Ever since my last major escape to Diana's in West Virgina, I have been plotting more trips in the TN/NC/VA/WV/KY region better known as the Southern Appalachians. I call it heaven. When the Ken Burn's documentary special on our National Parks aired on PBS in September, my burning desire to escape was fueled further. I couldn't go very far...day trips or half-day trips only for now. Fortunately the Great Smoky Mountains National Park (GSMNP)isn't very far, only an hour's drive from my home to the Townsend Entrance. My health and personal schedule were favorable for a change, so to the Smokies I went.
It's been too many years since I visited the Smokies at the peak of Fall color. With the abundance of rainfall this year, there was an abundance of leaves on the trees and I wanted to see them in all their red and yellow glory. Better yet, I wanted to photograph this glory using my digital camera for the first time ever. I did not hold back. To see all the photos you will need to go to my web album here. I tried to add captions and descriptions as I edited the photos, but suffice it to say that all these photos were taken in just a few areas of the GSMNP-- Newfound Gap Road, Little River Road, Tremont, and Cades Cove. There is much, much more! Enjoy the eye candy :-)
The photos I have uploaded here represent a little of what I saw on my 3 trips to the park. The first day (20 Oct) I headed for the higher elevations in the hopes of capturing what remained of the colors after a hard frost and light snowfall the previous 2 days. The snow took it's toll, but the yellows of the mid-elevations on the North Carolina side of the park were especially beautiful. Of course by the time I got to the other side of the mountains it was late in the day, so some of my photos aren't as stunning as I would wish. Even still, the scene was beautiful in person so I was more than happy.

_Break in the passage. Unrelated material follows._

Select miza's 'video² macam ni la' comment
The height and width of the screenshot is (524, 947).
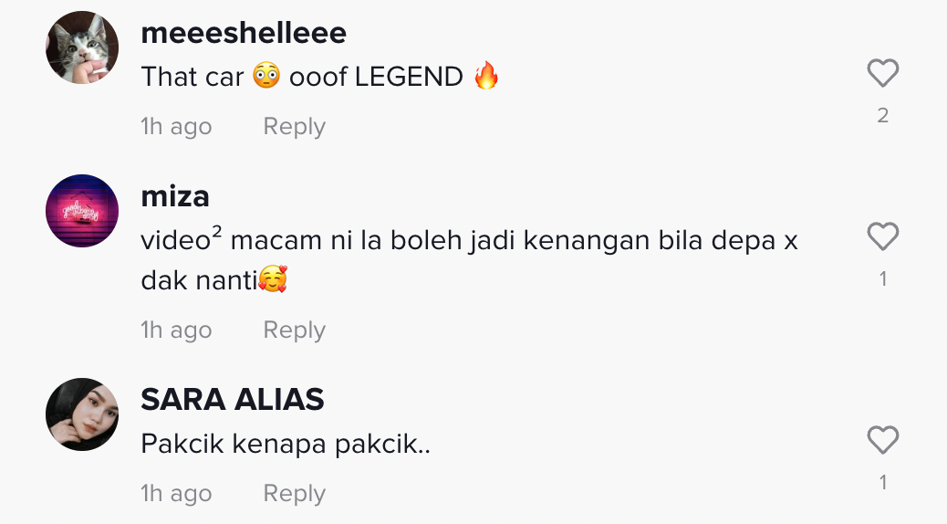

I made my 2nd trip about a week later on a Monday afternoon. The park was extremely crowded so I headed to a lesser-known spot called Tremont. The Middle Prong of the Little River is the hallmark of Tremont, a densely forested area which has finally recovered from heavy logging in the pre-park era. It's hard for me to believe it's the 75th anniversary of the GSMNP this year! The only folks that spend much time in Tremont are those who "hike" on horseback (there's a trailhead and horsecamp at the end of the gravel road), folks attending the Great Smoky Mtns Institute (an educational thing), and fly fishermen. On the day I was there the fishermen were invaded by the photographers. I met so many neat people who were hauling tripods and fancy (expensive) camera equipment in search of the perfect photo. The little red tree in front of the river (shown above) was the focal point of many, many photographers--many of them professionals. I was pleased to shoot lovely photos of a fellow in his hip waders fishing like no one else was around. Pretty stuff I tell you.
I went a third time, to my favorite location in the park, Cades Cove. It is an excessively crowded area in peak season, like Fall color time, but I managed to find a day where the traffic was tolerable. I stopped at many of the cabins, including some I rarely if ever stop at any more. I also hit my favorite "hidden treasures" while I was there. The deer were unusually sparse during the first part of the Loop Road, but more showed up at twilight on the back side of the Loop. While there were fewer deer than what I'm used to seeing, the wild turkeys more than made up for it. There were oodles of the gobblers scattered throughout the cove. I walked/hiked around much more than I should have, esp. late in the day when I just had to get a specific perspective on my deer photos. I came home elated with the experience and otherwise exhausted. Now, almost a week later, I'm just starting to recover. We have a cliche for such things at our house: "No good deed goes unpunished." So I punished my body..and fibromyalgia screams at such punishment...but I don't care. I was finally there and I will have the photos to re-enjoy the experience forever after. There's nothing else quite like the colors of the trees in the Smokies in late October. I think everyone should see them at least once before departing this earth. Yeah, it's that good!